Canned soup can have almost 1,000 milligrams of salt per one-cup serving, which is less than the amount people often eat as a serving. Even some low-sodium soups have about half that amount, which is still substantial, Glazewski says. Some specialty soups have just 140 milligrams per cup, she notes.
“If you don't have time to make homemade soup, it's worth your while to check the labels of all the products available to you and make the wisest choice,” she says.
When you're searching for vegetables, the best idea is to go to the produce section of the grocery store, rather than the canned-food aisle, Glazewski says. Many canned vegetables contain 300-400 milligrams of sodium for a half-cup serving, she says, while fresh vegetables contain close to zero.
For those who think of rice as a healthy, wholesome food - well, it is, but only the natural kinds of rice. Many popular packaged rice dishes include flavor packets, an addition that can boost the sodium levels to about 750 milligrams.
Other big sources of sodium include salad dressings, which can have 500 milligrams or more of sodium, and prepared frozen meals, which can contain more than half the recommended allotment of sodium in a single serving. Glazewski suggests making your own dressing with oil and vinegar and looking for lower-sodium frozen meals.

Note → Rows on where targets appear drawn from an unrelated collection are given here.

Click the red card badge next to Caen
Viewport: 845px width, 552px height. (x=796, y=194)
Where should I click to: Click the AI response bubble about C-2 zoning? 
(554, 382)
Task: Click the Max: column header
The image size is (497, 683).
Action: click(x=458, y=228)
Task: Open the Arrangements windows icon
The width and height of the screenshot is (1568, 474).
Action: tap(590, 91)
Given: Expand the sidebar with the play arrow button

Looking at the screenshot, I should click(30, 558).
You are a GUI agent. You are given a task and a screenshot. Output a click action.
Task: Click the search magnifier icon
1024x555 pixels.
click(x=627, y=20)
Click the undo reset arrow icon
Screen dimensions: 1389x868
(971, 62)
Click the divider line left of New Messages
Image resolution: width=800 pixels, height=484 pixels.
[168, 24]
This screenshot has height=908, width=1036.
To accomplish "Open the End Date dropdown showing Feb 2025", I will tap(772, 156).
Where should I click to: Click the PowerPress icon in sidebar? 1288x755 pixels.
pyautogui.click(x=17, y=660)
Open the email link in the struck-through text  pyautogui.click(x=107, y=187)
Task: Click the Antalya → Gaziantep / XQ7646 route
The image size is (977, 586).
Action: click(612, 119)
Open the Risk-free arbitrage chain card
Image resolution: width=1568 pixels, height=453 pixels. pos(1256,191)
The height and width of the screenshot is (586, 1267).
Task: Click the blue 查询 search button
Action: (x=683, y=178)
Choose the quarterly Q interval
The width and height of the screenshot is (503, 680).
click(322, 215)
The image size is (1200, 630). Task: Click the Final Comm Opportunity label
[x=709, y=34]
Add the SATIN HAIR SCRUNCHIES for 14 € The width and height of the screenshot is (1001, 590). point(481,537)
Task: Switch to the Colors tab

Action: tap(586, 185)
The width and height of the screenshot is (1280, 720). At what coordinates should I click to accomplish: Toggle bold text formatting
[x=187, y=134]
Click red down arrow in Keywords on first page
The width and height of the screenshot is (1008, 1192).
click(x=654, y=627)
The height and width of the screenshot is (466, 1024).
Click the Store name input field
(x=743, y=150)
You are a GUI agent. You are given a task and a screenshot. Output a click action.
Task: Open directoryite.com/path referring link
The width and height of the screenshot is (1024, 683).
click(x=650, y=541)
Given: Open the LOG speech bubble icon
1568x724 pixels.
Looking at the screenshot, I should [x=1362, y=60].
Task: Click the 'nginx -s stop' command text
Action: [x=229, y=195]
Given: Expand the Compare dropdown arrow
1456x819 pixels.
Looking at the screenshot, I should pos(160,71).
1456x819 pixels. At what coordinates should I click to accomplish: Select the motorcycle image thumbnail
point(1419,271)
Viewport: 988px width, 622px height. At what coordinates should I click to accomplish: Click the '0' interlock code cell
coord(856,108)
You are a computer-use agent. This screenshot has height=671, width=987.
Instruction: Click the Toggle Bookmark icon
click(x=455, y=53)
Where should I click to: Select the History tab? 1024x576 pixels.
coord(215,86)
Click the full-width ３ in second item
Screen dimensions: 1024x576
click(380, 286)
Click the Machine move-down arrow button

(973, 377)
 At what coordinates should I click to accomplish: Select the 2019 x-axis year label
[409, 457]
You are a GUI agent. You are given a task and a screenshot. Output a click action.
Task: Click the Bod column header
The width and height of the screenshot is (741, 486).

One thing to watch out for, ironically, is the low-calorie section of the frozen food aisle, she says. “If you're going to choose a light product, you have to be aware that some of the products that are lower in saturated fat and lower in calories may have just as much sodium or more than a comparable higher-fat, higher-calorie product,” Glazewski says.
In short, she says, look at the label and learn to be a smart consumer. And both Green and Glazewski note that looking at the label isn't always possible, such as when you're dining at a restaurant.
“Restaurant food is quite heavily salted, much more so than people realize,” Green says. “We need to start insisting that restaurants tell us how much salt is in food, and we need to insist that food be labeled so we can tell how much we're getting.”
Facts about hypertension and sodium:
• Hypertension - or high blood pressure - is a reading of 140/90 or higher.
• About one-third of American adults have high blood pressure.
• Tips for reducing salt in your diet include cutting back on processed foods, looking for the lower-sodium versions of frozen dinners and canned soups, adding herbs and spices to dishes instead of salt, reducing intake of salty crackers and snack foods, and eating fresh foods.
• Choose steamed or grilled dishes at restaurants; avoid soups, stir-fry dishes, and foods with salty dressings or dipping sauces.